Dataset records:

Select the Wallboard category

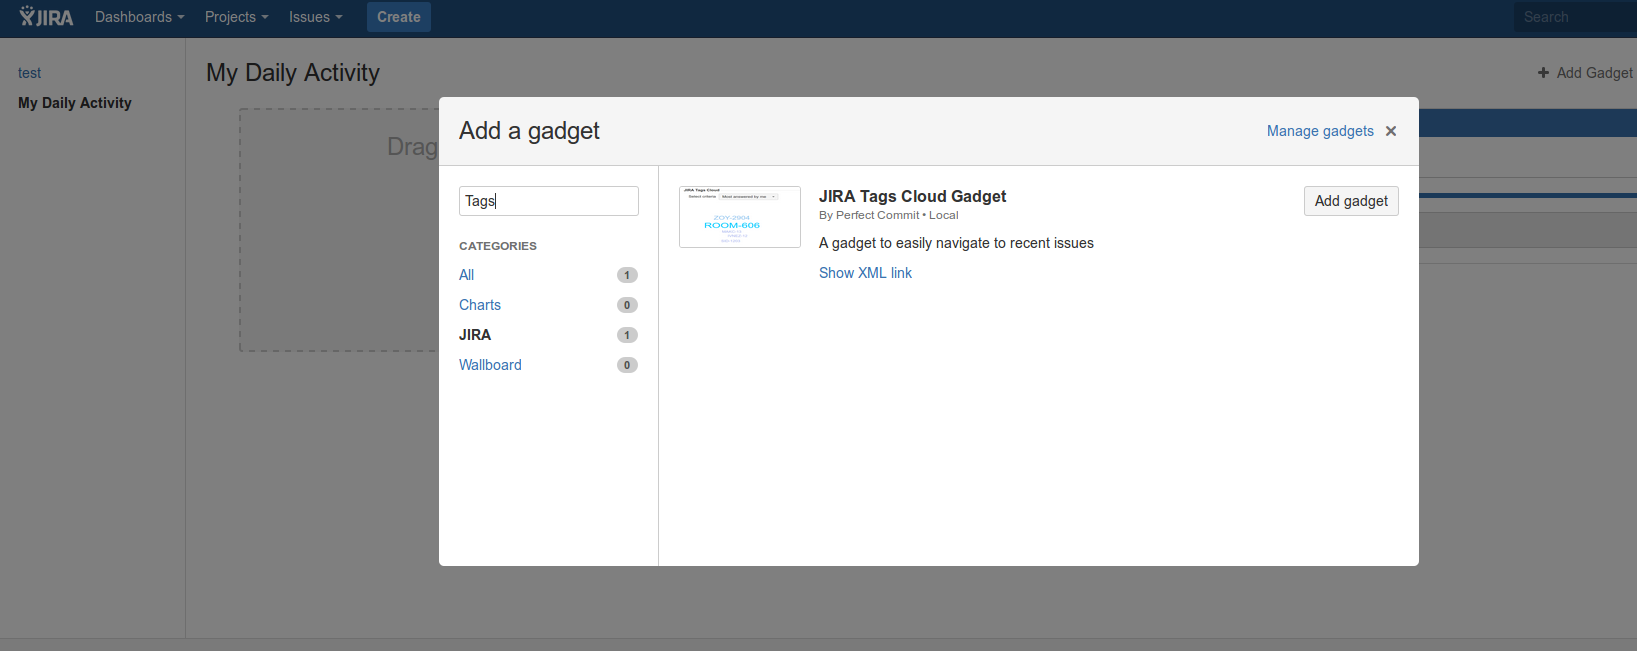click(x=490, y=365)
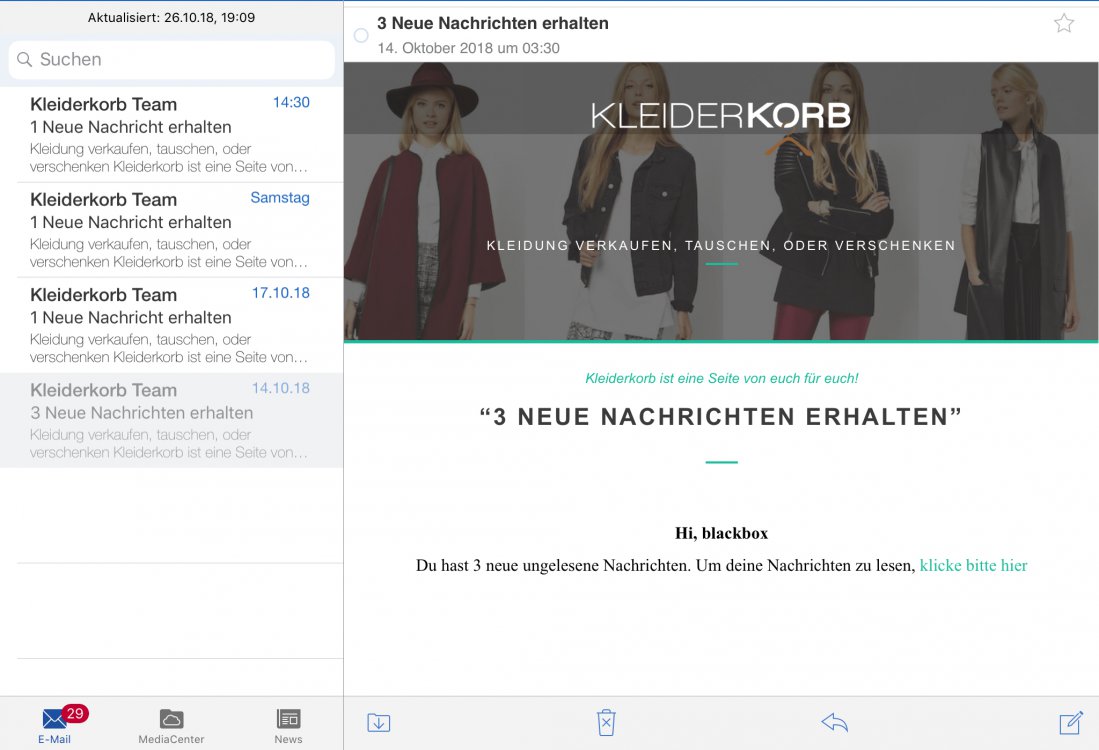
Task: Open the MediaCenter cloud tab
Action: 171,725
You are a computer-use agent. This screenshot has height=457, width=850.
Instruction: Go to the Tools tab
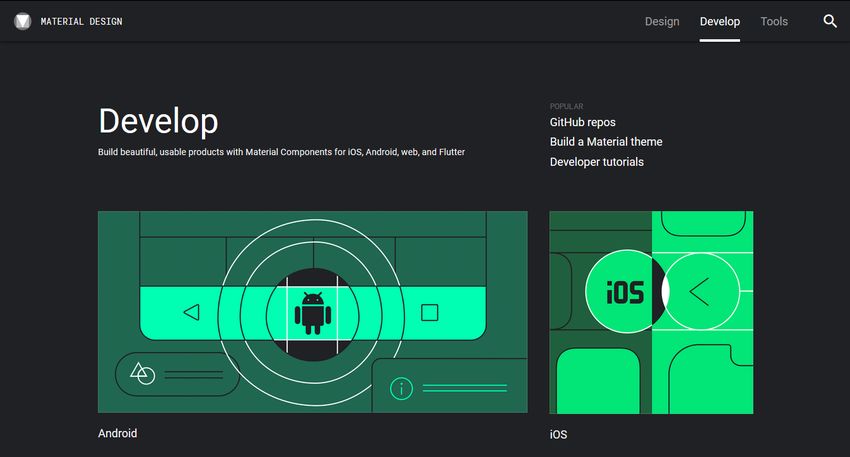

## [YOUR TASK]
Where pictures sit among the data above, omit them, and output the rest exactly.

## [ANSWER TO THIS EXERCISE]
Select the Wallboard category

click(x=490, y=365)
Task: Open the MediaCenter cloud tab
Action: 171,725
You are a computer-use agent. This screenshot has height=457, width=850.
Instruction: Go to the Tools tab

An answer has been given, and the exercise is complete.